## About this exercise
Output begins at the line with "Instruction: Open the" and ends at the last line of the records below. Copy each line in that span exactly, and leave out pictures.

## Stored records
-- -- --
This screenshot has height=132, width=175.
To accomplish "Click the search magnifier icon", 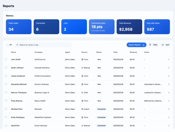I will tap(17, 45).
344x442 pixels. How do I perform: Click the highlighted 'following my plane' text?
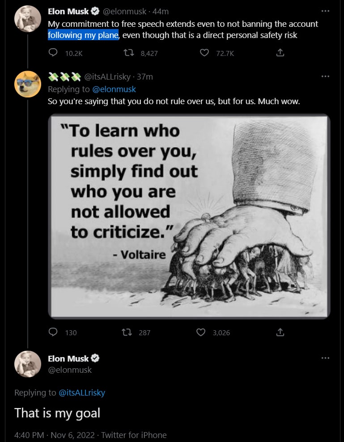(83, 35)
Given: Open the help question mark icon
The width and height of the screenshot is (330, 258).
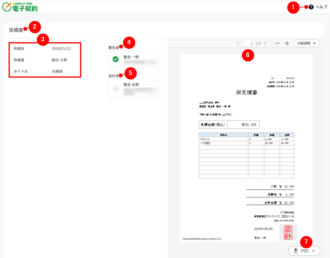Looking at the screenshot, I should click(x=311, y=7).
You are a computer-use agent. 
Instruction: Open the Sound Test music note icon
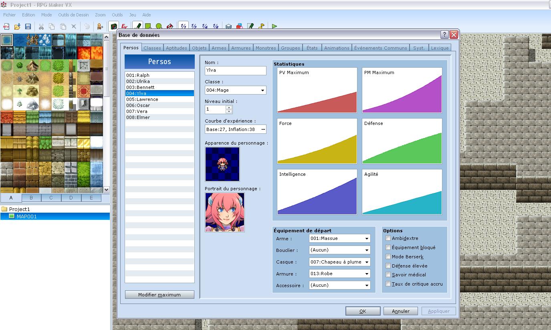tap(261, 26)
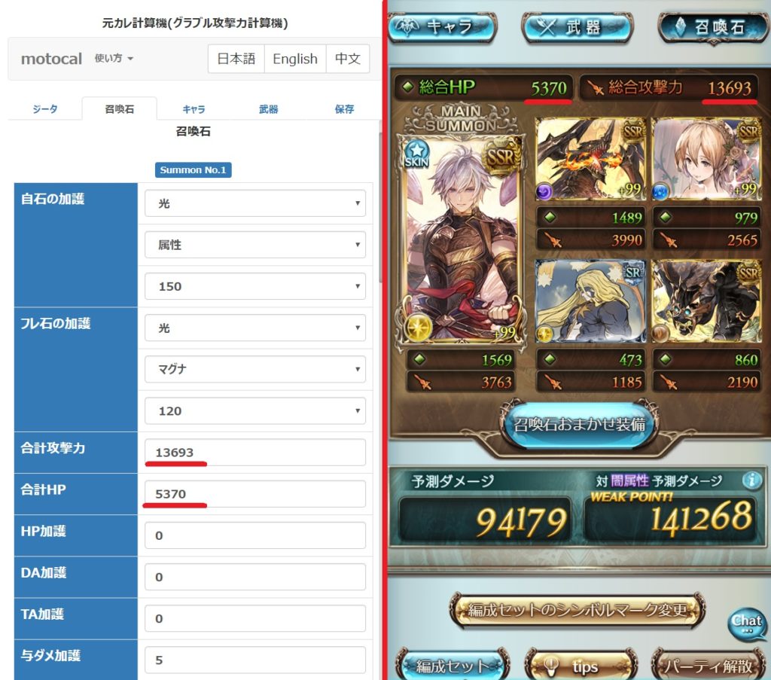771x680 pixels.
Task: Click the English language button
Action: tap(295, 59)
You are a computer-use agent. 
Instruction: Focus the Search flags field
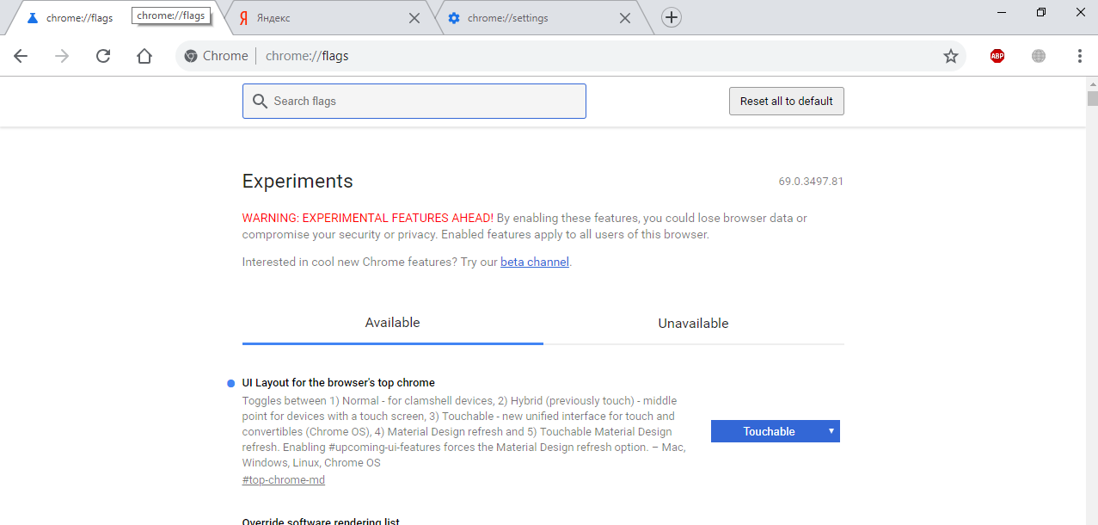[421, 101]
-- -- --
## Result
Instruction: Open the Sound Test music note icon
tap(261, 26)
771x680 pixels.
Task: Click the English language button
Action: tap(295, 59)
You are a computer-use agent. 
Instruction: Focus the Search flags field
[421, 101]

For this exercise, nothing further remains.